Apple keeps looking for solutions to the needle in a haystack problem. Apple TV was supposed to sort it. Instead, Apple TV app greedily adds any program you’ve touched to your watch next. Which is really bad. To determine if something is interesting requires rolling the trailer. Touching the trailer or the program notes adds the program to Watch Next. You decide not to watch, but it is in your watch list. So you have to weed the watch list to weed out the greedy additions.
Apple TV also promiscuously pitches new releases to you while you are struggling to see older programs. Each evening, the home screen and your watch list look radically different than when you last used them. It is hard to follow a series. It’s necessary to keep reminders and use search to see your stories!
Music App
Music 1.2 is still a horror. Addition of Apple Lossless streaming capability is a big improvement but the app still has the architectural problems of its ancestors. I much prefer the Roon Labs, https://roonlabls.com/, library, controller, rendering agent system design. The Roon core does all program streaming from your library and subscriptions to one or more rendering agents. A Roon controller lets you manage your library kept on the core and your track and album lists at Tidal and Qobuz. It works very nicely and titles play seamlessly.
Apple Music information about artists and their work is week compared to even Qobuz, Roon Labs gets this right in its Roon product. Apple Music is really poor at pitching similar artists and recordings.
There’s no reason Apple couldn’t adopt this same architecture using a MacOS daemon to stream music or an Apple TV device hosted daemon. Apple would have to make provisions for iOS only deployments as many Apple Music users have only an iPhone. This is probably Apple Music’s big money use case. About 100,000 of us care enough about music reproduction to use Roon.

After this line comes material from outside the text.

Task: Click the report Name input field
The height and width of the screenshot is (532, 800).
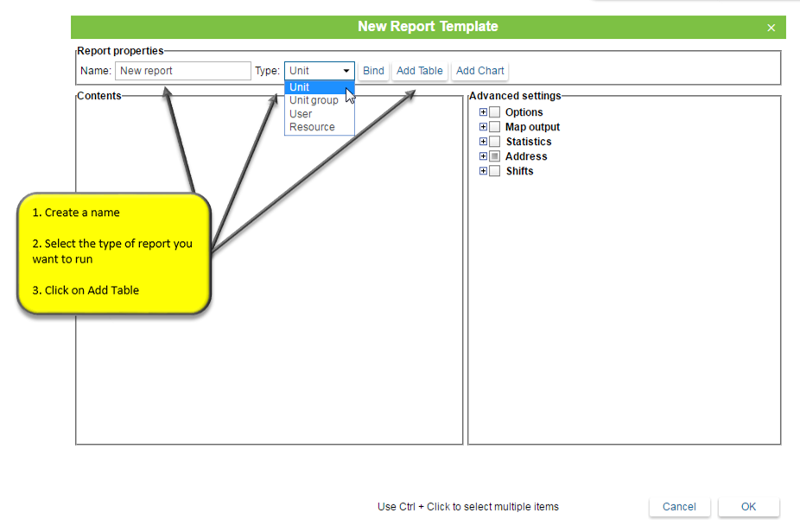Action: coord(182,71)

Photos App as visual asset manager
Professional photographers have stringent requirements for organizing and retrieving images that center around their client driven business needs. They need to keep images separate by client and engagement and to organize them within each engagement to track which had been rendered, which were submitter to the client for review and approval, which the client has approved, and which were used in a graphic arts or video project.

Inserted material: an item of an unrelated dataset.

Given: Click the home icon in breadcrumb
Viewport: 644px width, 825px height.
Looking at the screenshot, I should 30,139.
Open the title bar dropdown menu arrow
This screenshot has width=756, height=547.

I used to use category tags to try to recover my images. That meant that I had to tag everything. I quickly developed a set of tags that were ambiguous, included misspelled versions of a tag, etc. I never really used the tags for retrieval. What if Apple used its picture classifiers to tag photos in some ontologically sound manner. It could take at import and we could adjust at review. The ability to filter the library view geographically and by subject tags would be quite helpful. Much more than looking for dick pics, Uncle Tim.
Video Asset Manager needed
There’s currently no good video asset manager on MacOS. Movie has become the forgotten child. BlackMagic Design Davinci Resolve does not integrate with the Photos media library which is deliberately opaque. Something is needed here that is more than shoebox of clips but still hobby-oriented.